• [Written problem] Rewrite all of the material below as a JSON list of strings, with one string for each line and no blank lines.

───

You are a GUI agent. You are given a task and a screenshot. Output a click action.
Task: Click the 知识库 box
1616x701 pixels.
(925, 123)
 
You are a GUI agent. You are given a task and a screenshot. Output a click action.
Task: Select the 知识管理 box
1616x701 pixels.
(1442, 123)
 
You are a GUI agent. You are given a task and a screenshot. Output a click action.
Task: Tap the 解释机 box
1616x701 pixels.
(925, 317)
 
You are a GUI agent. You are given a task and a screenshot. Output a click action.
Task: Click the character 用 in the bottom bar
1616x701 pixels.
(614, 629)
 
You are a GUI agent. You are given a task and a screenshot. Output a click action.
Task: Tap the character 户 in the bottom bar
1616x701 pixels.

───

• [Full solution]
[
  "You are a GUI agent. You are given a task and a screenshot. Output a click action.",
  "Task: Click the 知识库 box",
  "1616x701 pixels.",
  "(925, 123)",
  "You are a GUI agent. You are given a task and a screenshot. Output a click action.",
  "Task: Select the 知识管理 box",
  "1616x701 pixels.",
  "(1442, 123)",
  "You are a GUI agent. You are given a task and a screenshot. Output a click action.",
  "Task: Tap the 解释机 box",
  "1616x701 pixels.",
  "(925, 317)",
  "You are a GUI agent. You are given a task and a screenshot. Output a click action.",
  "Task: Click the character 用 in the bottom bar",
  "1616x701 pixels.",
  "(614, 629)",
  "You are a GUI agent. You are given a task and a screenshot. Output a click action.",
  "Task: Tap the character 户 in the bottom bar",
  "1616x701 pixels."
]